**Task prompt:**
Each line from the one that has "Task: Select the" through the end of the entries below must be written out exactly; leave out all other lines.

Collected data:
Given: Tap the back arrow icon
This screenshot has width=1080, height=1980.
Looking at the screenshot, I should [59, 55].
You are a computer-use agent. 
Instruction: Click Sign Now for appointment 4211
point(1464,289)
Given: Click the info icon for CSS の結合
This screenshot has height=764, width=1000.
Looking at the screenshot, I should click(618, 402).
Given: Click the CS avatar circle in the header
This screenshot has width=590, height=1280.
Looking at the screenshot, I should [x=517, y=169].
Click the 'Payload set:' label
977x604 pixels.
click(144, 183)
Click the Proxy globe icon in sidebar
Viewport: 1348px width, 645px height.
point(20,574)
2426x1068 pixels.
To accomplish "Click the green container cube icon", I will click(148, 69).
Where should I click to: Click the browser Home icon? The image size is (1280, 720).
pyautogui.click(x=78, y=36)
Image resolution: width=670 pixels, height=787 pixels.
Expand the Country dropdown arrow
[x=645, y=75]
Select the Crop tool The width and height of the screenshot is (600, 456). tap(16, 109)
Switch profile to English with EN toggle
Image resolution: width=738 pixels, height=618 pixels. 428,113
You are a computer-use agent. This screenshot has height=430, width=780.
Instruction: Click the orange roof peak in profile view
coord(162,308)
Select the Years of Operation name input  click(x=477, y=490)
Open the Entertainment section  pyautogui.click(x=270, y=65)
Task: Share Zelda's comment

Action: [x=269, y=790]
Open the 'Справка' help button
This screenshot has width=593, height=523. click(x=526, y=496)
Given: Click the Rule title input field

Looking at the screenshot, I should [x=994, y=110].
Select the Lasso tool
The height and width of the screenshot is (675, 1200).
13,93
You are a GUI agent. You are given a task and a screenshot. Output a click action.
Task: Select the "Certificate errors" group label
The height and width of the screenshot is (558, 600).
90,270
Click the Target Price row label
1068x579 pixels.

**Solution to this exercise:**
Task: Select the "Certificate errors" group label
The height and width of the screenshot is (558, 600).
90,270
Click the Target Price row label
1068x579 pixels.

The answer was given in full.